Some of the most remarkable recoveries it has been my privilege to witness have been in cases of "incurable" heart disease. There are irremediable damages to the heart, but it does not always follow, because some physician has pronounced a given case of heart disease "incurable" that it is really irremediable.

Fasting in heart disease is a sure means of giving the heart a rest. Eating places a load upon the heart. Overeating needlessly increases this burden. Fasting relieves the heart of the excess load it is carrying and provides an opportunity for rest.

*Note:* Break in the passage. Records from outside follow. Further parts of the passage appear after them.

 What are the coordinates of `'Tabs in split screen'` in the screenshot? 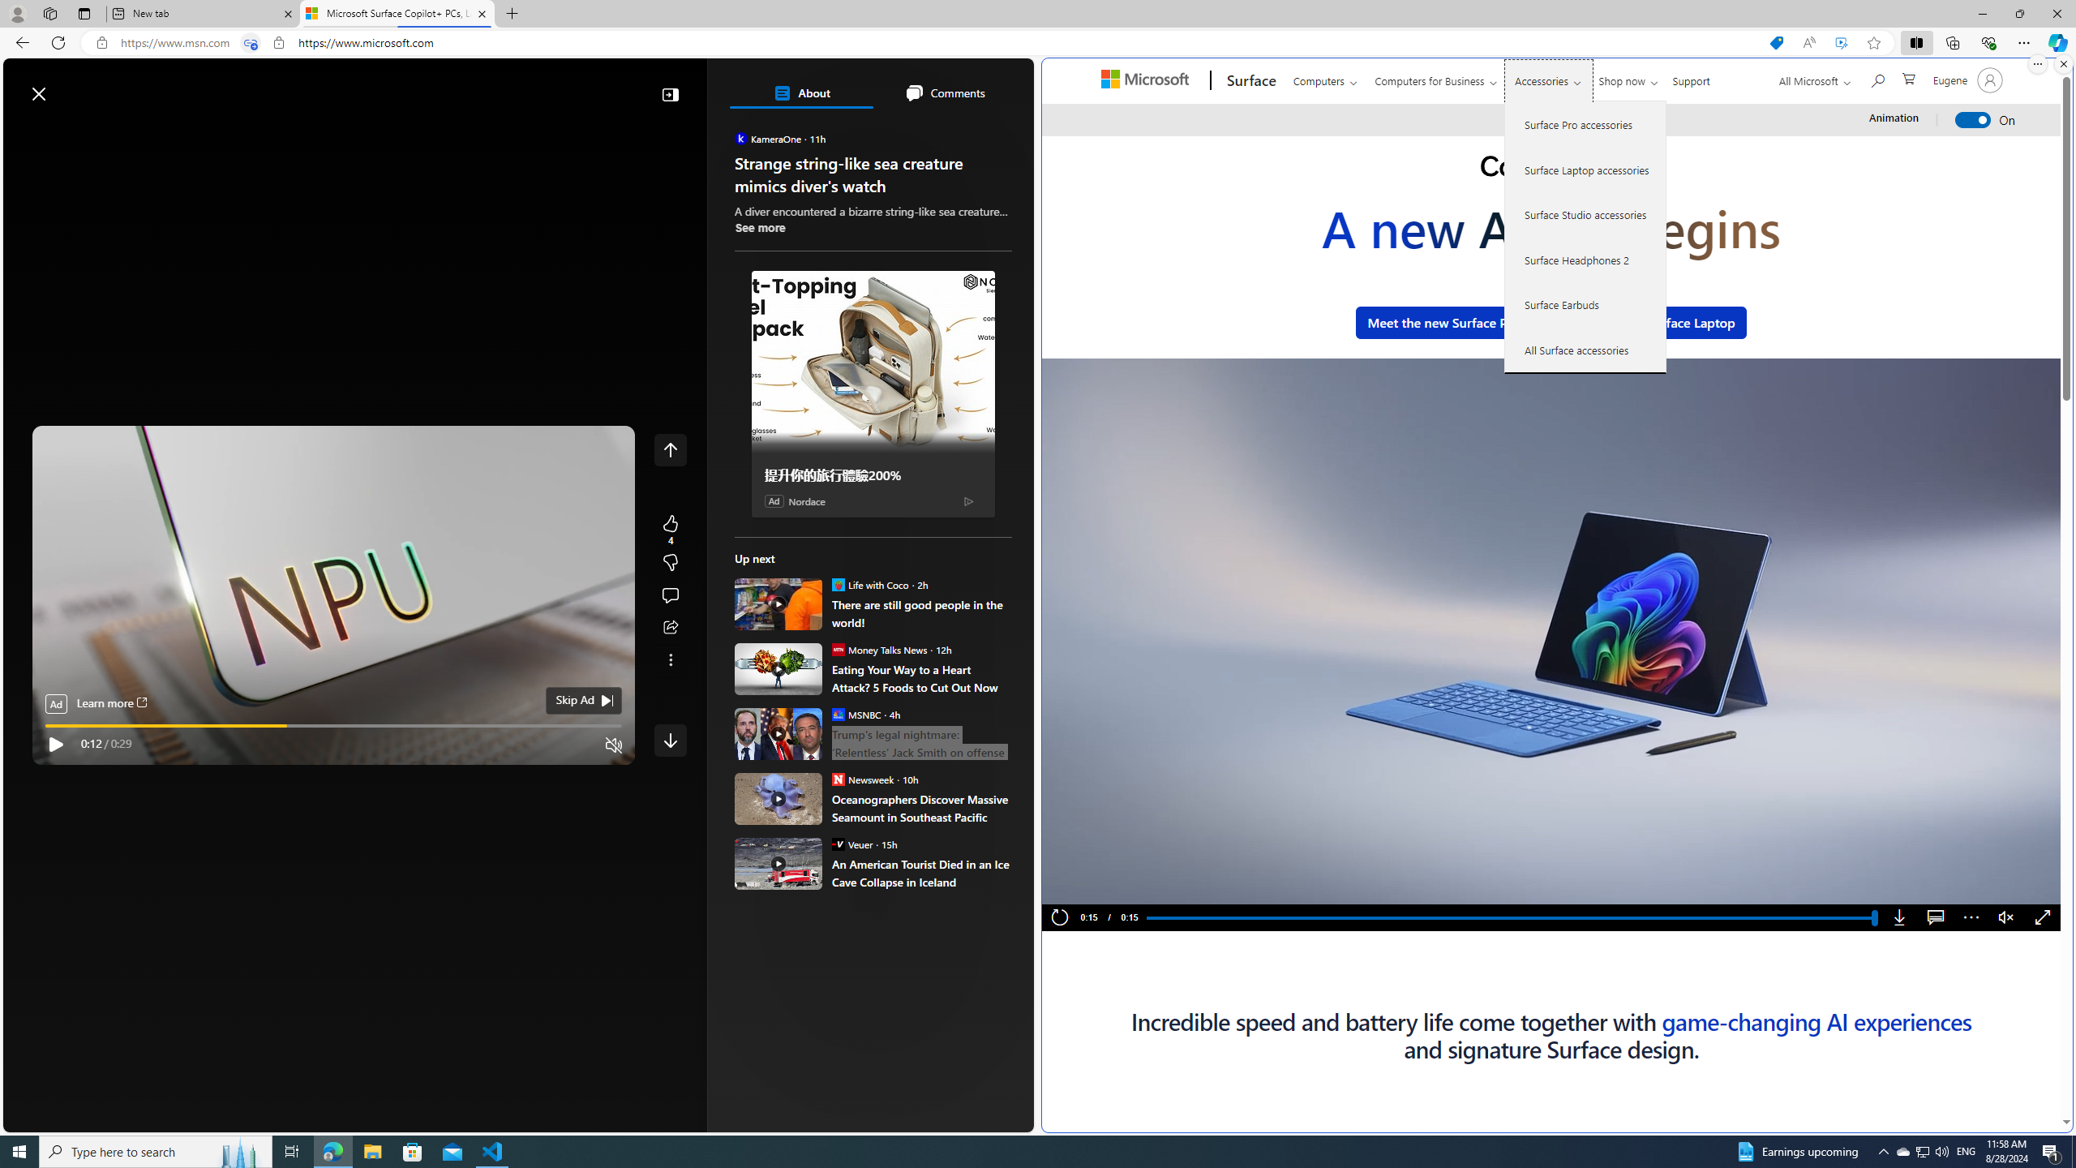 It's located at (251, 43).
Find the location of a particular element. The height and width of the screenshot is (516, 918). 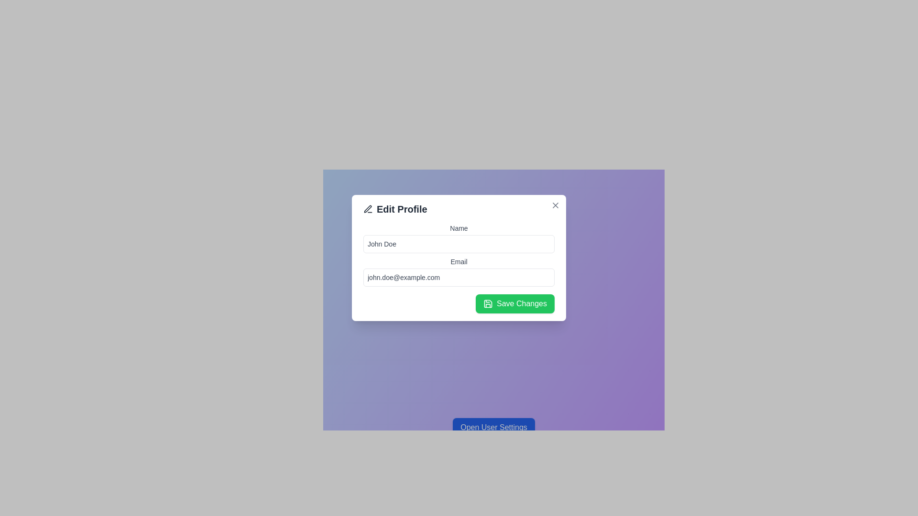

the pen icon that indicates the editing section for the 'Edit Profile' dialog box is located at coordinates (367, 208).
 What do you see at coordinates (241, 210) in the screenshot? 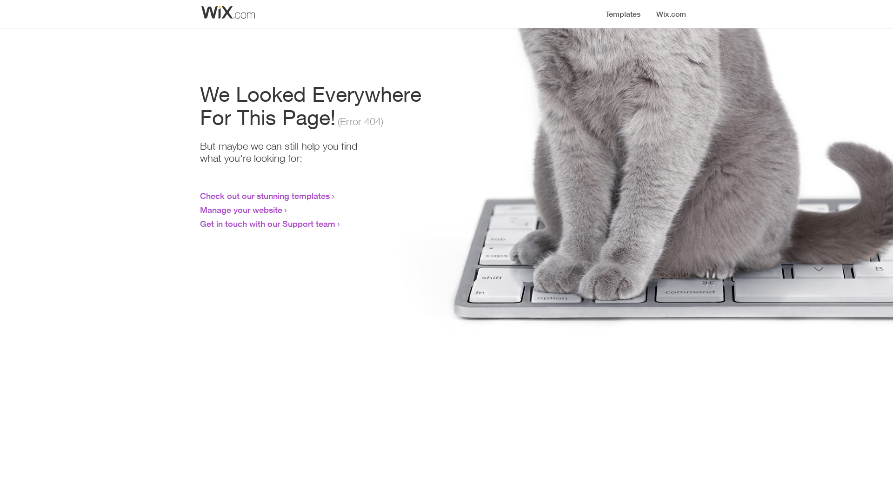
I see `'Manage your website'` at bounding box center [241, 210].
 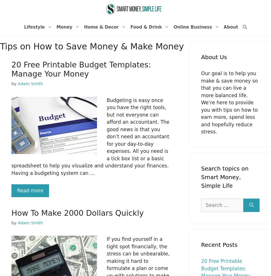 I want to click on 'About Us', so click(x=214, y=57).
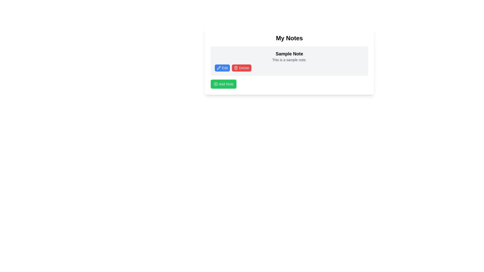 Image resolution: width=484 pixels, height=272 pixels. I want to click on the outermost circular part of the 'Add Note' button's iconographic component, which is visually integrated into the button's design, so click(215, 84).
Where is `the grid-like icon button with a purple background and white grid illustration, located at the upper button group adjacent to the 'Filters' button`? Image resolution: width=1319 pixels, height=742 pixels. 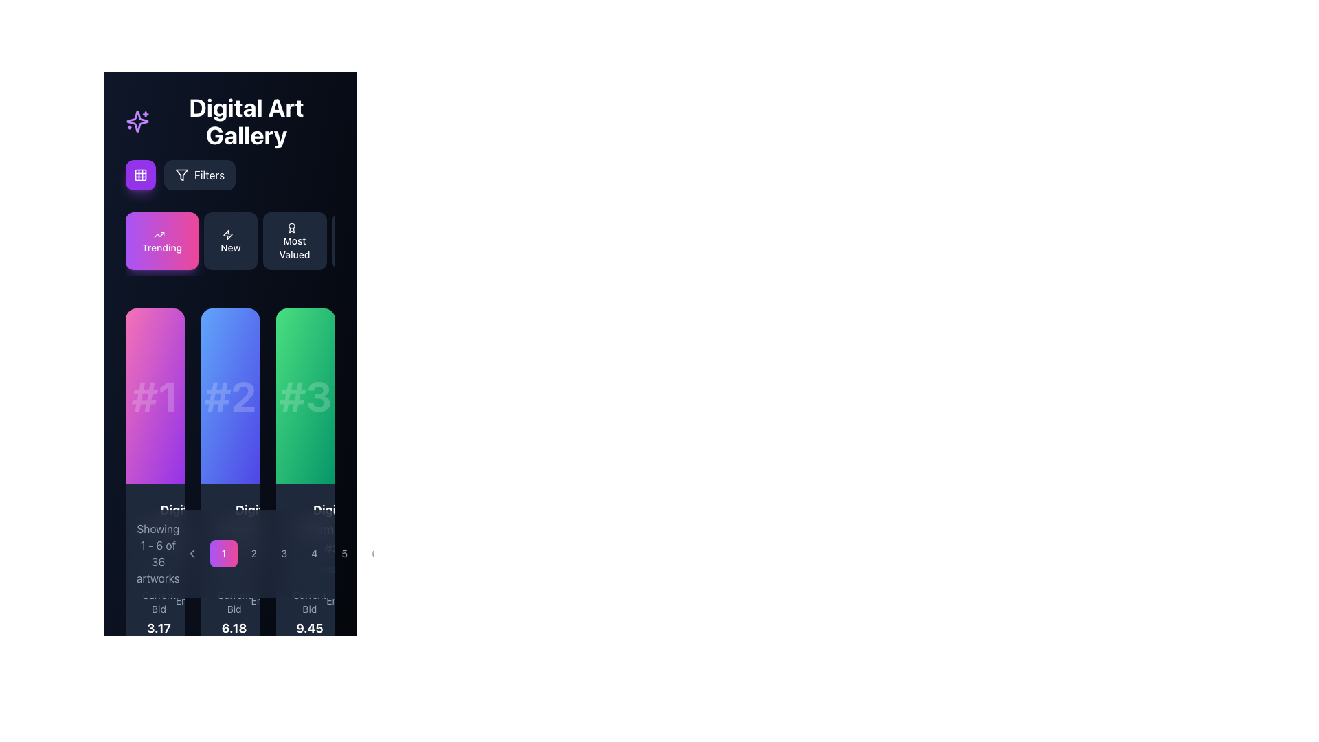
the grid-like icon button with a purple background and white grid illustration, located at the upper button group adjacent to the 'Filters' button is located at coordinates (141, 174).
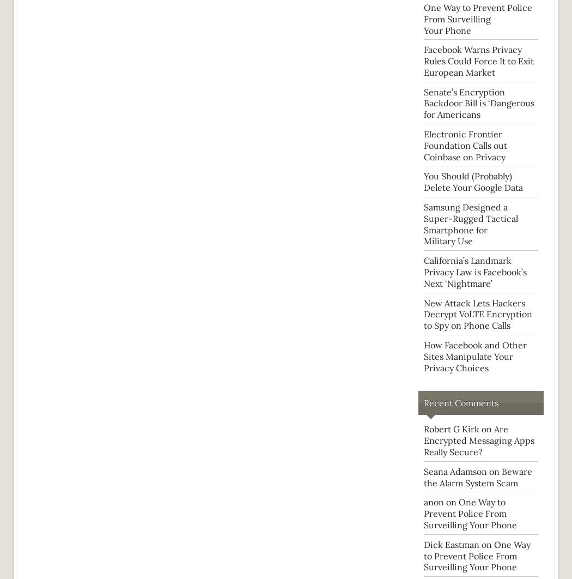  Describe the element at coordinates (466, 145) in the screenshot. I see `'Electronic Frontier Foundation Calls out Coinbase on Privacy'` at that location.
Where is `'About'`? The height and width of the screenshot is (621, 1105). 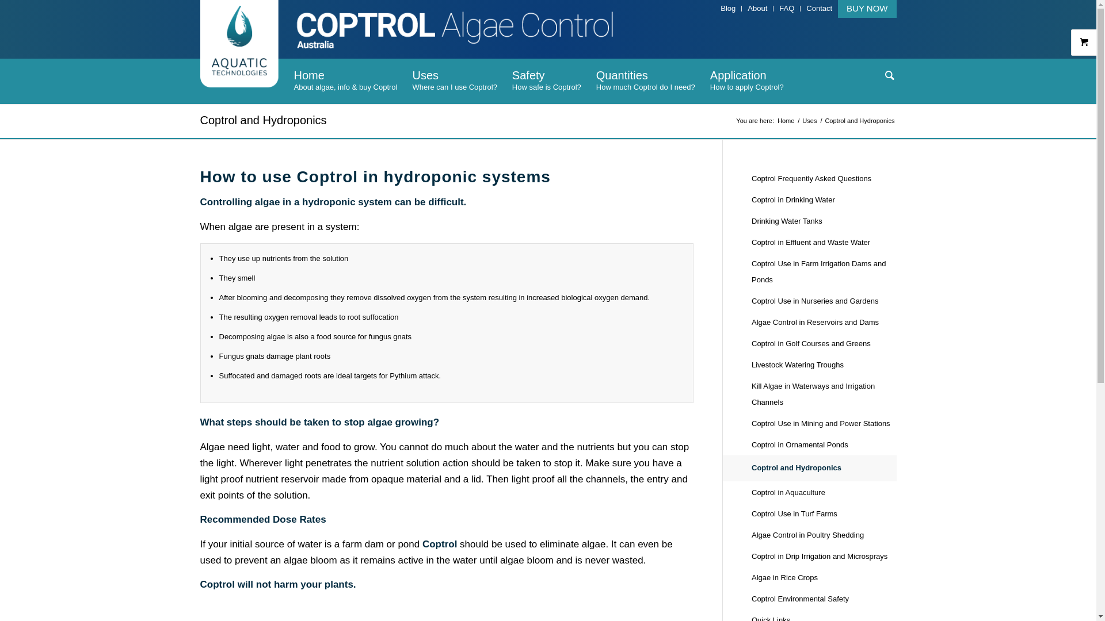 'About' is located at coordinates (757, 8).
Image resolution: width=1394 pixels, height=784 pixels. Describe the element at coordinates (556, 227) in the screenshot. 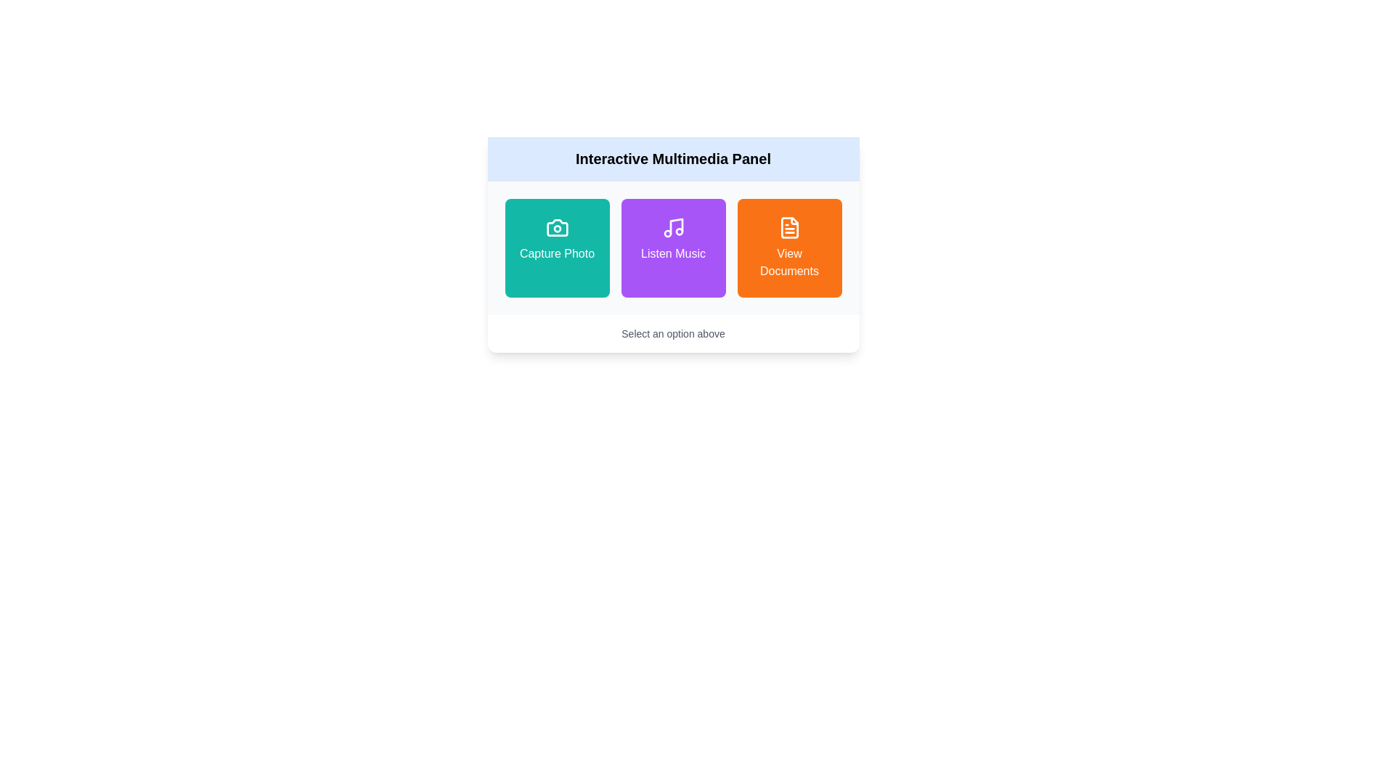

Every day people die of "heart attack" or "heart failure" who are eating three square meals a day with extra food between meals. Often these deaths follow immediately upon the heels of a hearty meal, or occur while the sufferer is eating. If "plenty of good nourishing food" will prevent heart collapse, or will assist in the "cure" of heart disease, these patients should not die so regularly. The simple truth is that very few sufferers from heart disease, be they doctor or layman, fail to note from experience that their comforts depend to a great extent upon what and how much they eat. Heart "attacks," from simple acceleration and palpitation to the severe anginas, are in the great majority of instances, due to over-loading, fermentation, distention of the stomach, and indigestion.